++++ Passage for review ++++

The algorithm
We can roughly divide the SSGS algorithm into two stages (1) creating a set of transformations of a candidate protein that match fully or partially a target protein and (2) using dynamic programming to rank that transformation set. We use the dynamic programming score of the superimposition iteratively to refine the superimposition until we reach convergence. As depicted in the figure below.
The dynamic programming
The alignment and its evaluation are performed by a dynamic programming recursion aimed at achieving an affine mismatch topology dependent alignment that favors a smaller number of long mismatched regions over many short mismatched regions and punishes more strongly mismatches in a-helix and in ß-sheet structures over assigned loops. In a affine mismatch alignment there is a preference for longer mismatch regions over shorter ones. A mismatch between two residues means that the two residues are not spatial neighbors.
- An affine mismatch alignment
Prior to the dynamic programming recursion, we preprocess the proteins and translate the input into a spatial neighboring relations matrix (SNRM), R (MxN). The input is the Ca atomic coordinates of the model and target proteins, with lengths of M and N, respectively. We index the Ca atoms according to their location on the backbone, starting from the N terminal side, and set all the values in R to a mismatch. For every Ca(j) atom of the model, we compute its Euclidian distance to every Ca (i) atom of the target. If the distance is smaller than radius r and Maximal shift value, we set R(i,j) to a match between Ca(i) and Ca(j). The latter condition excludes matches between residues whose indices along the protein sequence are distant from each other. Accordingly, if Cai and Caj are spatially distant from each other, we set R(i,j) as a mismatch.

++++

Task set:
- 1) From the SSGS algorithm description, extract the text starting with "- An affine" and going on through "as a mismatch.".
- 2) In the SSGS algorithm description, what does the abbreviation SNRM stand for?
The listing has no connection to the SSGS algorithm description.

++++ Source material ++++

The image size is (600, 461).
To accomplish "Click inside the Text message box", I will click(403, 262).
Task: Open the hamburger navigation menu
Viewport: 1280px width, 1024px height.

++++

Solutions for each task:
- 1)
- An affine mismatch alignment
Prior to the dynamic programming recursion, we preprocess the proteins and translate the input into a spatial neighboring relations matrix (SNRM), R (MxN). The input is the Ca atomic coordinates of the model and target proteins, with lengths of M and N, respectively. We index the Ca atoms according to their location on the backbone, starting from the N terminal side, and set all the values in R to a mismatch. For every Ca(j) atom of the model, we compute its Euclidian distance to every Ca (i) atom of the target. If the distance is smaller than radius r and Maximal shift value, we set R(i,j) to a match between Ca(i) and Ca(j). The latter condition excludes matches between residues whose indices along the protein sequence are distant from each other. Accordingly, if Cai and Caj are spatially distant from each other, we set R(i,j) as a mismatch.

- 2) Spatial neighboring relations matrix